Despite the rank and file of the IFP calling for him to be the face of the party in KwaZulu-Natal ahead of the 2024 polls, Thami Ntuli has no ambitions to become the premier of the province should his party topple the ANC.
In an interview with Sunday World this week, Ntuli revealed for the first time that he will not avail himself to become the premier if the IFP garners sufficient votes in the elections.
“I believe that my work at the King Cetshwayo district is not yet done. My term expires in 2025,” Ntuli said.
“It was even premature to mention my name as potential premier candidate for KwaZulu-Natal because I have never had such aspirations.”
Nod from senior party leaders
A teacher by profession, Ntuli is understood to have received the nod from senior party leaders including mayors of several municipalities to succeed Nomusa Dube-Ncube as KwaZulu-Natal premier.
The IFP is in a poll position to emerge victorious at next year’s general elections judging by the party’s upward trajectory in recent by-elections.
While the party made a massive comeback in the 2021 municipal elections, snatching the majority of councils which were previously under the ANC, it also showed its potency by recording unexpected back-to-back by-elections.
In some instances, the IFP registered gains in wards considered the governing party’s strongholds such as Sweetwaters under the Msunduzi municipality in Pietermaritzburg and another ANC-led ward in eThekwini metro.
Ntuli, who is the current mayor of King Cetshwayo covering five municipalities in northern KwaZulu-Natal, has been pitied against party president Velenkosini Hlabisa.
King Cetshwayo covers municipalities including Nkandla, uMfolozi, uMlalazi, Mthonjaneni and the City of uMhlathuze
Ntuli and Hlabisa are said to be at odds over who is the most powerful and influential in the party, a claim that they have both denied.
At the centre of the schism is an apparent push by two dominant factions in the party.
One faction is known as KKK (Konke Kuhamba Kahle), meaning why change because everything is going well, a clique linked to Ntuli. Another faction, which is aligned to Hlabisa, is known as AU (Abusekho Ubunzima), loosely translated as there are no more troubles.
Ntuli, who is also the IFP KwaZulu-Natal chairperson, told Sunday World that there is no hostility between him and Hlabisa, saying they enjoy a strong bond inside the party and outside of politics.
Anointed by Buthelezi
“In fact, I was the one who initially suggested his name when uMntwana [late IFP founder Mangosuthu Buthelezi] announced that he would be step down,” Ntuli said.

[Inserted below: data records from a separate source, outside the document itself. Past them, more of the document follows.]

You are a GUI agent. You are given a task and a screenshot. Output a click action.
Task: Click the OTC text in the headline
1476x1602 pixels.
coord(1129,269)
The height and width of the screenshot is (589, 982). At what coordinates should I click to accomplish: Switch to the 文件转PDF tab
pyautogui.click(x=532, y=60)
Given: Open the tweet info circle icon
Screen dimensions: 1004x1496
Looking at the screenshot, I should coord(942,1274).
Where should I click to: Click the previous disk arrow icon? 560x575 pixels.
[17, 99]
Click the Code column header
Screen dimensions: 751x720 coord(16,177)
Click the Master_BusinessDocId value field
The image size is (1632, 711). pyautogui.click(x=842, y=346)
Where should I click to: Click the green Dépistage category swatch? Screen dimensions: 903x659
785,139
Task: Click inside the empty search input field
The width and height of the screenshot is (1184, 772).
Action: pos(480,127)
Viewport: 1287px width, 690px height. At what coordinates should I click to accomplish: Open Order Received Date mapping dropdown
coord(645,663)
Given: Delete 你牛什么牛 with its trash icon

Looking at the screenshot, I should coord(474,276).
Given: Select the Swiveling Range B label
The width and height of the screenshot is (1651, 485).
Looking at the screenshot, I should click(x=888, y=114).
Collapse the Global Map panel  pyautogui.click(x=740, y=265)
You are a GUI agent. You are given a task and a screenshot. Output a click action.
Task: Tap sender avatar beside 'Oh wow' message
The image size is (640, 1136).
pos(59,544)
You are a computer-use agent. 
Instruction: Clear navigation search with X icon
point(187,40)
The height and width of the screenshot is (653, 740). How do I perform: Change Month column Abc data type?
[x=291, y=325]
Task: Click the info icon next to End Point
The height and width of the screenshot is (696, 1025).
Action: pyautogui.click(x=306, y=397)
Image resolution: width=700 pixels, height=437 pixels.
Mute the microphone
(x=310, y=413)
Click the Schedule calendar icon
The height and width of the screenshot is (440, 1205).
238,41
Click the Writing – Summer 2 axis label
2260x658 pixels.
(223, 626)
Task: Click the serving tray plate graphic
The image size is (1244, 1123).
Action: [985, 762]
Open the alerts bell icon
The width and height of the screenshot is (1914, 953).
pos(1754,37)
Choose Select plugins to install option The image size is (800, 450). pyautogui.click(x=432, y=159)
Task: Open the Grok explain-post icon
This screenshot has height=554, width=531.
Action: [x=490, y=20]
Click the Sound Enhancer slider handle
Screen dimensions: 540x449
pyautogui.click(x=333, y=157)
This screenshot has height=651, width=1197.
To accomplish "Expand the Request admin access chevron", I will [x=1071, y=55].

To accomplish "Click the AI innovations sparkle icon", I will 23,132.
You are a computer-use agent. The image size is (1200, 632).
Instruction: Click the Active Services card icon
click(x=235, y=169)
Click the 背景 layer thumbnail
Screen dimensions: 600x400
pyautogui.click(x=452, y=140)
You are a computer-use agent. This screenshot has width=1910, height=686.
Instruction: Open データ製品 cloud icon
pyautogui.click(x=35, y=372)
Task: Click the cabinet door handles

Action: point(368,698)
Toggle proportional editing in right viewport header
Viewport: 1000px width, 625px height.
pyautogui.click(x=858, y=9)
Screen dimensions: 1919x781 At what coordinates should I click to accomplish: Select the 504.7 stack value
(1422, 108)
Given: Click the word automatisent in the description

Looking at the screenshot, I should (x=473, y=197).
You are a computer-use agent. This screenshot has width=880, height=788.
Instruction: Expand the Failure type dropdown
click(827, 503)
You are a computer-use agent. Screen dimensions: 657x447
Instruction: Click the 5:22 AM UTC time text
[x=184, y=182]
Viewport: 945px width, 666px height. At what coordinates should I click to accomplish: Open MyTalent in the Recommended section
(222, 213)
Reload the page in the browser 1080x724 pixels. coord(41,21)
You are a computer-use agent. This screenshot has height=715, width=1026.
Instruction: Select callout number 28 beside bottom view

“Even during the elective conference when other delegates opposed his candidature and nominated someone else as party president, I insisted that Bulawayo [Hlabisa] should be endorsed as per the party’s resolution supported by uMntwana.“
Both Hlabisa and Ntuli were known to be very close to Buthelezi who anointed them into their current positions.
The IFP will in December convene a policy conference where, among other things, the names of party members to be deployed to provincial and national parliament will be discussed.
Sunday World understands that intense lobbying has already got under way for various legislature positions.